2013年7月1日月曜日

アメリカのNSA(国家安全保障局)、EUでもスパイ活動、ドイツ国内で毎月5億件の個人情報収集、在米日本大使館を盗聴している、との報道。

NHK
米 独で毎月5億件の個人情報収集か
7月1日 4時15分

アメリカの情報機関が極秘に大量の個人情報を収集していた問題で、ドイツの週刊誌は、情報機関がドイツ国内で毎月およそ5億件に上る通話記録などの個人情報を収集していたと伝え、ドイツの検察当局が捜査に乗り出しました。

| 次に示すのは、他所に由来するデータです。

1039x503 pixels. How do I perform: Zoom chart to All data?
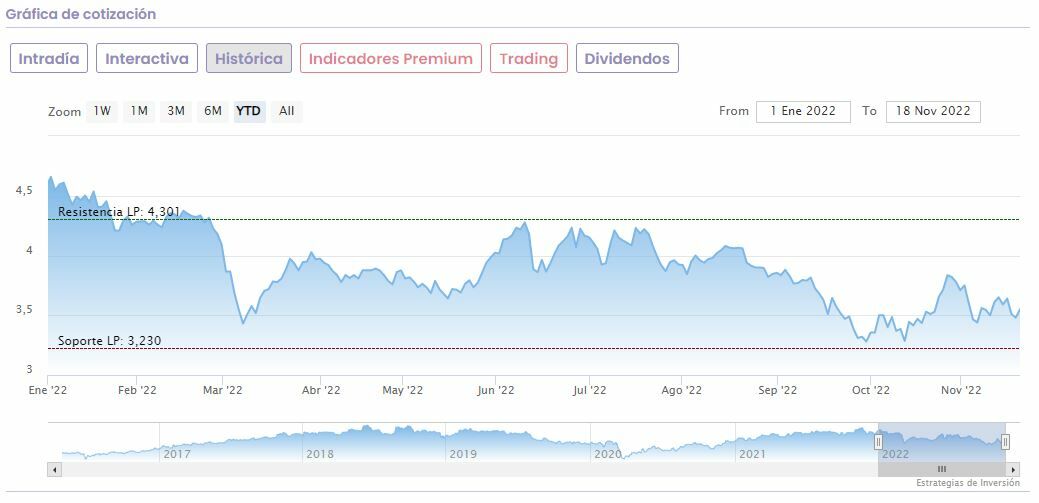click(x=287, y=111)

アメリカのNSA=国家安全保障局が極秘に大量の個人情報を収集していた問題で、ドイツの有力週刊誌「シュピーゲル」は、30日、NSAがドイツ国内で毎月およそ5億件に上る通話記録などの個人情報を収集していたと伝えました。
シュピーゲルによりますと、NSAが収集していたのは電話や電子メールなどの発信・受信者や発信場所といった情報で、この問題を告発したCIAの元職員、エドワード・スノーデン容疑者が保有するNSAの「極秘文書」から明らかになったとしています。
この極秘文書には、NSAがドイツに対して、中国やイラクなどへの監視態勢と同じような厳しい態勢を敷き、EU加盟国の中で最も多くの個人情報を収集していたと記されているということです。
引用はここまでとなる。